> Directions: Update the items below by replacing "table header" with "grid header" and keeping everything else unchanged. Omit the pictures from your answer.

> Data shown:
* BEGIN *
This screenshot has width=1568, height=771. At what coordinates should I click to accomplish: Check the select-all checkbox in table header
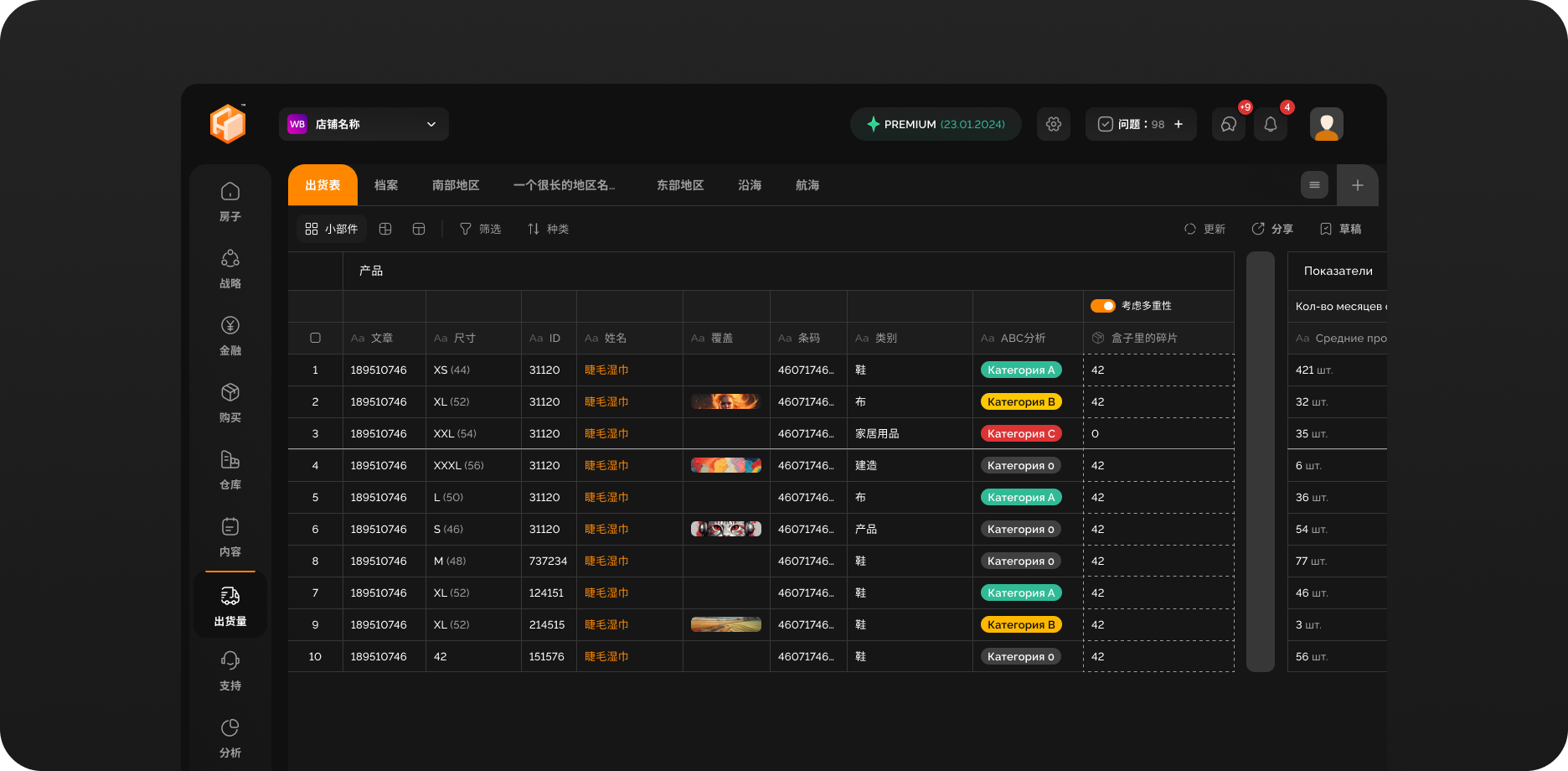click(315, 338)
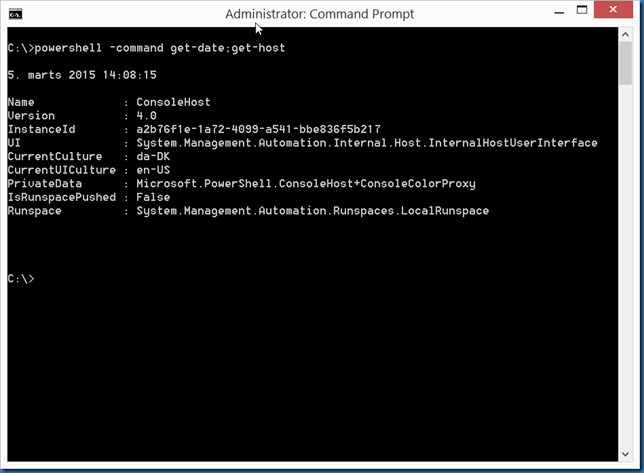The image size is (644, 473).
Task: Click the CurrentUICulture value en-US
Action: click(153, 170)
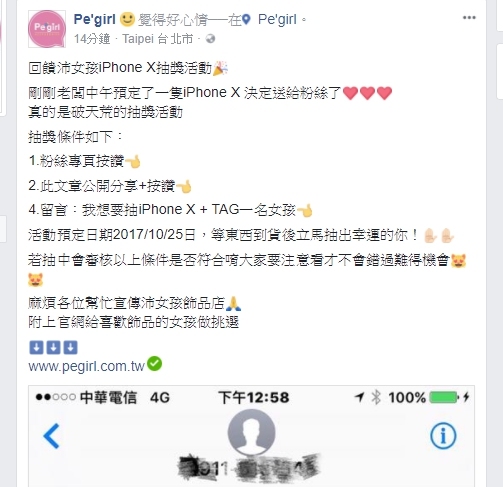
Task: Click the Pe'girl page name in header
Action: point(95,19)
* END *
> Task response:
This screenshot has width=1568, height=771. At what coordinates should I click to accomplish: Check the select-all checkbox in grid header
click(315, 338)
The image size is (644, 473).
Task: Click the CurrentUICulture value en-US
Action: click(153, 170)
Task: Click the Pe'girl page name in header
Action: point(95,19)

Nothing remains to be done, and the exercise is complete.